Repeat exactly, and only, the lines of the entries below from the one with "Task: Click the EXTO Eligible link" through the one with "802x389 pixels.", both ends included.

[[ Stored data open ]]

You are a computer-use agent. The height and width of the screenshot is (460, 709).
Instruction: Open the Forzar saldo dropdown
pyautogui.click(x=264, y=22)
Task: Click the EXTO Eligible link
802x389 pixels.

[[ Stored data closed ]]
[[ Stored data open ]]

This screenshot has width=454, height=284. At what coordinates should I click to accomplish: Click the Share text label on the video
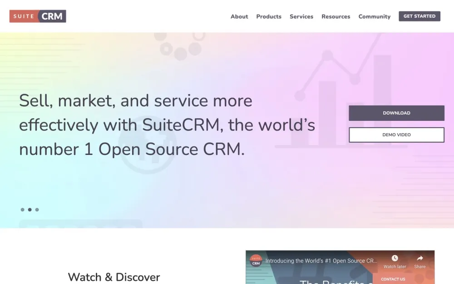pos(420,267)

[[ Stored data closed ]]
[[ Stored data open ]]

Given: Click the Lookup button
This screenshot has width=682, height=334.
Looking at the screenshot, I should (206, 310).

[[ Stored data closed ]]

> Answer space
Task: Click the EXTO Eligible link
802x389 pixels.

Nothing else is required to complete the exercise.